=== EXERCISE ===
Please repeat, exactly as written, the line containing "The image size" and every line after it through the end of the records below, leaving out any pictures.

::: DATA EXTRACT

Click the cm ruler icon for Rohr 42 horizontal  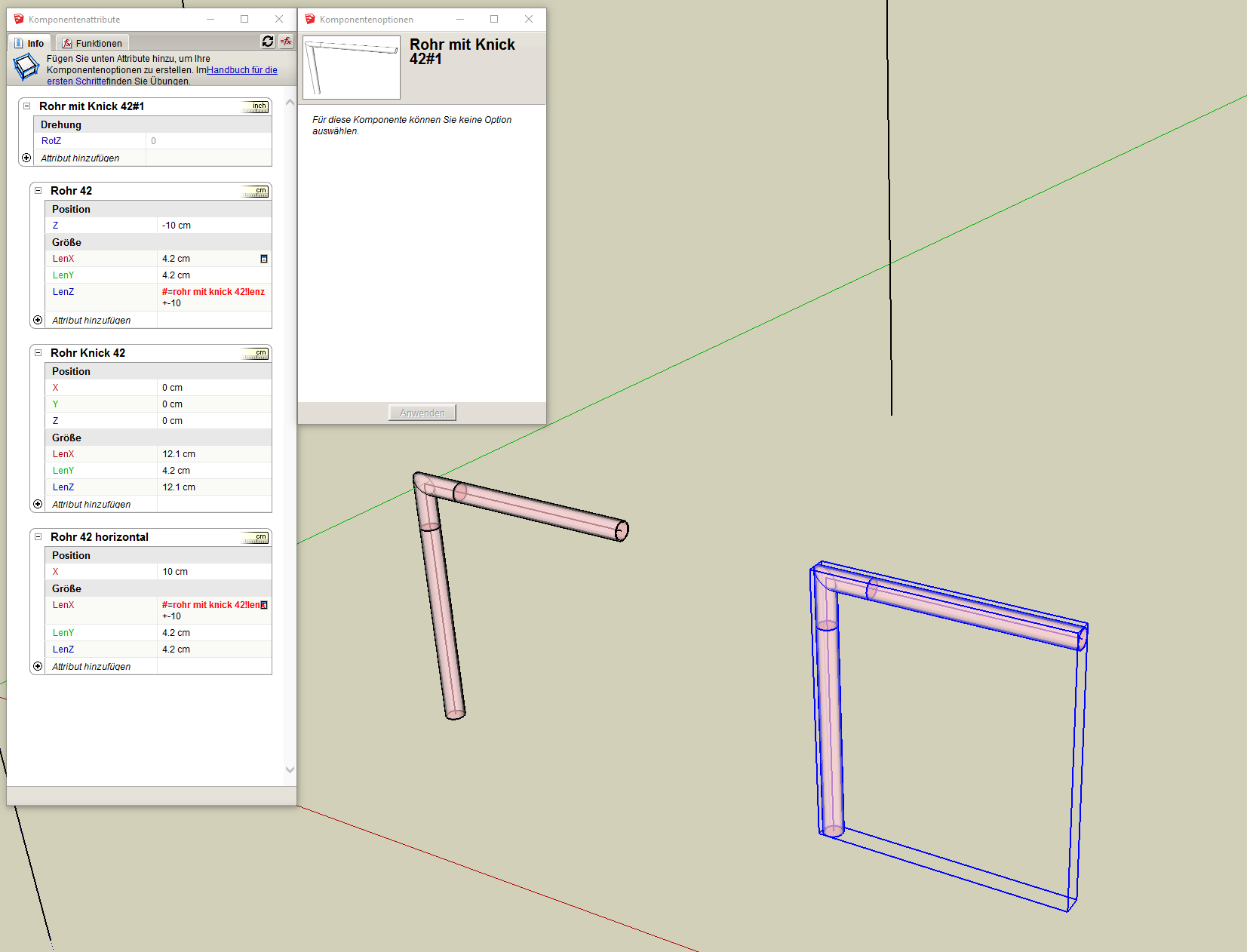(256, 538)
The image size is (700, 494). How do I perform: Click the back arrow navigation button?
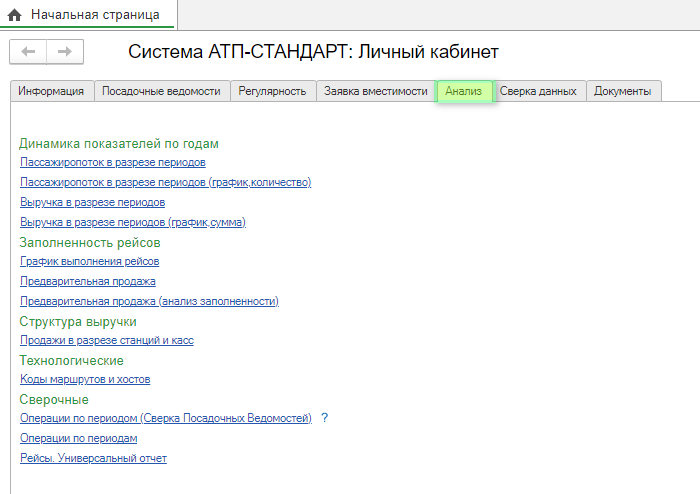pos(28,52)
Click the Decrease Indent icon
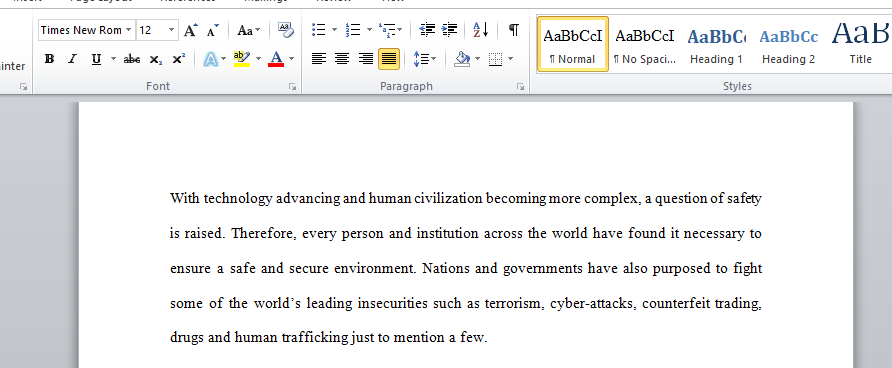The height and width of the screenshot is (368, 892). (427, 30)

::::::

=== FINISHED TASK ===
The image size is (700, 494). How do I perform: Click the back arrow navigation button?
pos(28,52)
Click the Decrease Indent icon
The height and width of the screenshot is (368, 892). (427, 30)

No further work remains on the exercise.